A cluster of genes for diutan polysaccharide synthesis was isolated from a library of Sphingomonas sp. ATCC 53159 genomic DNA by complementation of glucosyl-isoprenylphosphate transferase-deficient mutants of Sphingomonas elodea ATCC 31461 (producing gellan) and Xanthomonas campestris (producing xanthan). The synthesis of polysaccharide in these strains shares a common first step, transfer of glucose-1-phosphate from UDP-glucose to the isoprenylphosphate lipid. The cluster of 24 genes was compared to genes for biosynthesis of gellan, and S-88 sphingan from Sphingomonas sp. ATCC 31554. Diutan, gellan and S-88 sphingan have a common four-sugar backbone but different side chains, one rhamnose for S-88 sphingan, a two-rhamnose side chain for diutan and no side chain for gellan.

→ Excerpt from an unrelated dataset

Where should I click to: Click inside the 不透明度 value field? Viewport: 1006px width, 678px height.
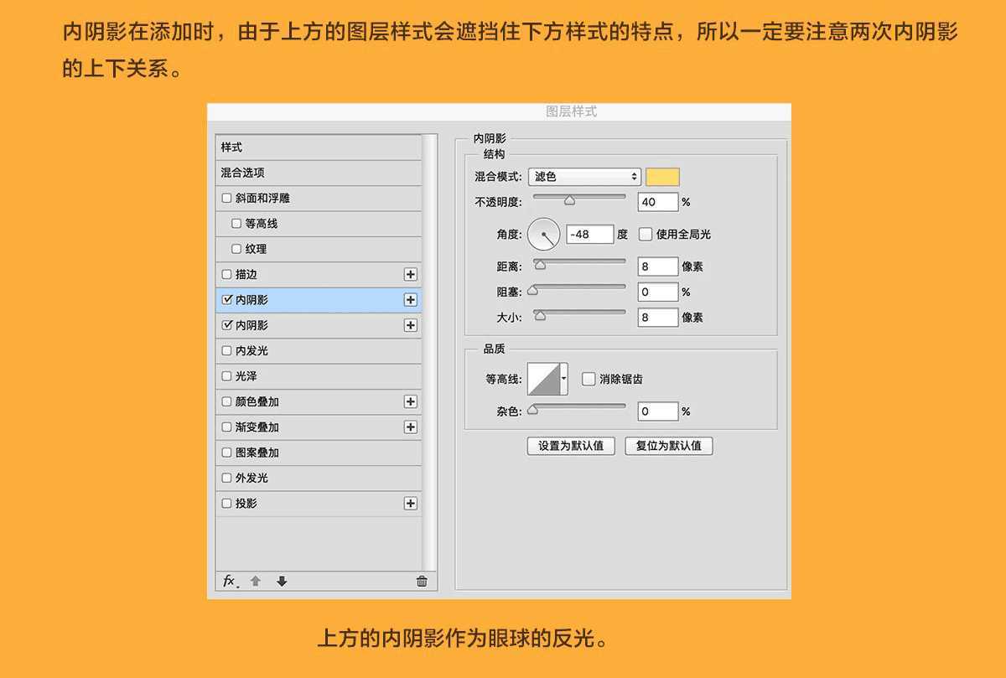point(657,201)
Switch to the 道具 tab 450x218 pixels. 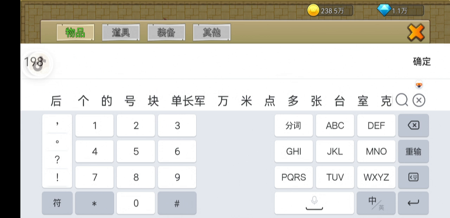pyautogui.click(x=121, y=32)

The genes for biosynthesis of diutan, gellan and S-88 sphingan were similar in general organization but differed in location of some genes, in particular, dpsG (putative polymerase), dpsR (putative lyase) and dpsS (putative repeat unit transporter). An unidentified reading frame urf31, present in the gene clusters for diutan and S-88 sphingan but not gellan, had similarity to glycosyl transferase group 2 proteins, and was detrimental when cloned in Sphingomonas elodea producing gellan that lacks a side chain, but not in Sphingomonas ATCC 31554 producing S-88 sphingan with a rhamnose side chain. Gene urf31 could possibly encode a side-chain rhamnosyl transferase. Another gene urf31.4 was unique to the diutan gene cluster. A plasmid containing 20 of the 24 genes resulted in a slight increase in the amount of diutan produced, but a significant increase in the rheological properties of diutan.